[<prev] [next>] [<thread-prev] [thread-next>] [day] [month] [year] [list]
Message-ID: <6601abe90909231550g5b55f277l218560c827693322@mail.gmail.com>
Date: Wed, 23 Sep 2009 15:50:53 -0700
From: Curt Wohlgemuth <curtw@...gle.com>
To: ext4 development <linux-ext4@...r.kernel.org>
Subject: Re: ext4 inode corruption
Sorry to reply to self, but I'm now pretty sure that I understand this
problem. (Of course this insight came mere hours after I sent this
email -- and not in the previous 4 days of staring at it.)

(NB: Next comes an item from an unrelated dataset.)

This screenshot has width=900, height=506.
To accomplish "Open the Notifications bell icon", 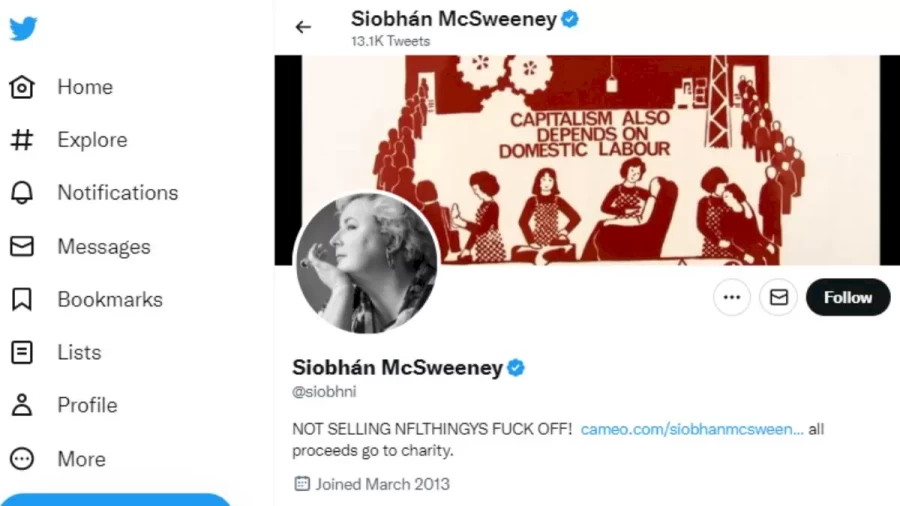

It's likely the same issue fixed by
commit 1b774f669b4b02f4d2abf2792362ab72a2e124ab
ext4: Use bforget() in no journal mode for ext4_journal_{forget,revoke}()
In the previous case, in no-journal mode an about-to-be-freed metadata
block is marked dirty and available for writeback. The block is then
marked free, and re-used as a data block for a different inode; the
writeback takes place, corrupting the data block.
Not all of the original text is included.